[TASK ITEM] Your answer should consist only of the lines from the line containing "This screenshot has height=396, width=1063." through the last line below, each repeated exactly.
== PROVIDED ENTRIES ==
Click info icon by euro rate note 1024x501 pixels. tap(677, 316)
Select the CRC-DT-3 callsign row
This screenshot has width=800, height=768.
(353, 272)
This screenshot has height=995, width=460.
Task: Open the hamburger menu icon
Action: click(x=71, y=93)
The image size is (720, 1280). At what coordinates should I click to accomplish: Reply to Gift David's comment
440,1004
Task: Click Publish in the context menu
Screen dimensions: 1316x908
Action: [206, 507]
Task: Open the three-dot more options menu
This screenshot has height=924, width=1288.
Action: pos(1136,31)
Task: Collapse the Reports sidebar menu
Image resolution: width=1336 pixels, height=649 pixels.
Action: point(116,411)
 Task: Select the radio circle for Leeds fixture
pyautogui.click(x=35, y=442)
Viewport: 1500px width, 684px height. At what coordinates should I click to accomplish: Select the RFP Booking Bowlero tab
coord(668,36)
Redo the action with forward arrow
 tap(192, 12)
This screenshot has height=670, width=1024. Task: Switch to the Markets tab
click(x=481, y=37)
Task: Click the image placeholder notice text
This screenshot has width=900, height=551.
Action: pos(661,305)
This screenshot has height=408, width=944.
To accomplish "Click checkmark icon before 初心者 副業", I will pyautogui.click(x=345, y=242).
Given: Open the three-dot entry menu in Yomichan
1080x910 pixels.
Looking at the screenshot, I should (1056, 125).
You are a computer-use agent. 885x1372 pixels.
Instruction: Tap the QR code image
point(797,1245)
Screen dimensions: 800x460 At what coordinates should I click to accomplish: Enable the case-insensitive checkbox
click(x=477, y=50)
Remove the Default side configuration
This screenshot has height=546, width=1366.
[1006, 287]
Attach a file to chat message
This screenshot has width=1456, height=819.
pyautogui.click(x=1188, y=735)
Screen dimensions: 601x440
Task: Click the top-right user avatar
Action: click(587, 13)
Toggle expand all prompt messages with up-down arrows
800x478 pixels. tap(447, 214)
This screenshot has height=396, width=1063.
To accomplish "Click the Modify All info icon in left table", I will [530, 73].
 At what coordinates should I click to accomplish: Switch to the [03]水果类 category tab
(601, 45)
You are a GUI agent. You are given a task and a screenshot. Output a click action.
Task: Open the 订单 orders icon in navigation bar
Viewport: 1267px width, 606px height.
===
[ANSWER]
This screenshot has height=396, width=1063.
To accomplish "Click the Modify All info icon in left table", I will [530, 73].
 At what coordinates should I click to accomplish: Switch to the [03]水果类 category tab
(601, 45)
You are a GUI agent. You are given a task and a screenshot. Output a click action.
Task: Open the 订单 orders icon in navigation bar
Viewport: 1267px width, 606px height.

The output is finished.